--- Start ---

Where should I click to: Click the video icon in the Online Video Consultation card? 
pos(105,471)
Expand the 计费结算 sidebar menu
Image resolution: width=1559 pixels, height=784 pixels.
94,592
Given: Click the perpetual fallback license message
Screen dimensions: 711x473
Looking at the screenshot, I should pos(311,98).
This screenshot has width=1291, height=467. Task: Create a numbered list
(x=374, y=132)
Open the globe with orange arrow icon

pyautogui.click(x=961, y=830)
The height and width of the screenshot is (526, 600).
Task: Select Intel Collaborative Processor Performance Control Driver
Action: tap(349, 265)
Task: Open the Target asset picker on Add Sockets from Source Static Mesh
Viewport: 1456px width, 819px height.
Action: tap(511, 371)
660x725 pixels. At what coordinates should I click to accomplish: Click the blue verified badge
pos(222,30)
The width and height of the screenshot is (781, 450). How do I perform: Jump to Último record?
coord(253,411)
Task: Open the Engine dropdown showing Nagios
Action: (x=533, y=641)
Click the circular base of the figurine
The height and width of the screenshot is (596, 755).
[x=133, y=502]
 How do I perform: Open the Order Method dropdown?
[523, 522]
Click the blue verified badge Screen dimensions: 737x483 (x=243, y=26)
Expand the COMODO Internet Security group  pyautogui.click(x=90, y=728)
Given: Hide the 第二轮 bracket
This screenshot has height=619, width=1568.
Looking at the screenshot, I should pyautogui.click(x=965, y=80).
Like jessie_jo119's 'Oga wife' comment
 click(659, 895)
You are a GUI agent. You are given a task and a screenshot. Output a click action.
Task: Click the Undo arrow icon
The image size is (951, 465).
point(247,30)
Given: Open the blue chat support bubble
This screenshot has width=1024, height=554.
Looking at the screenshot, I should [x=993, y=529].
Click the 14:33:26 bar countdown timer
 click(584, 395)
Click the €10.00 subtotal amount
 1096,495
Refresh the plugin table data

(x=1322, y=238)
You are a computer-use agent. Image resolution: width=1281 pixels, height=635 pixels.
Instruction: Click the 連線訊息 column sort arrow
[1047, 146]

--- End ---

Written exercise |
Pick out every line in the items above that contains the word "arrow" and copy each one.

Output of the exercise |
Open the globe with orange arrow icon
Task: Click the Undo arrow icon
Instruction: Click the 連線訊息 column sort arrow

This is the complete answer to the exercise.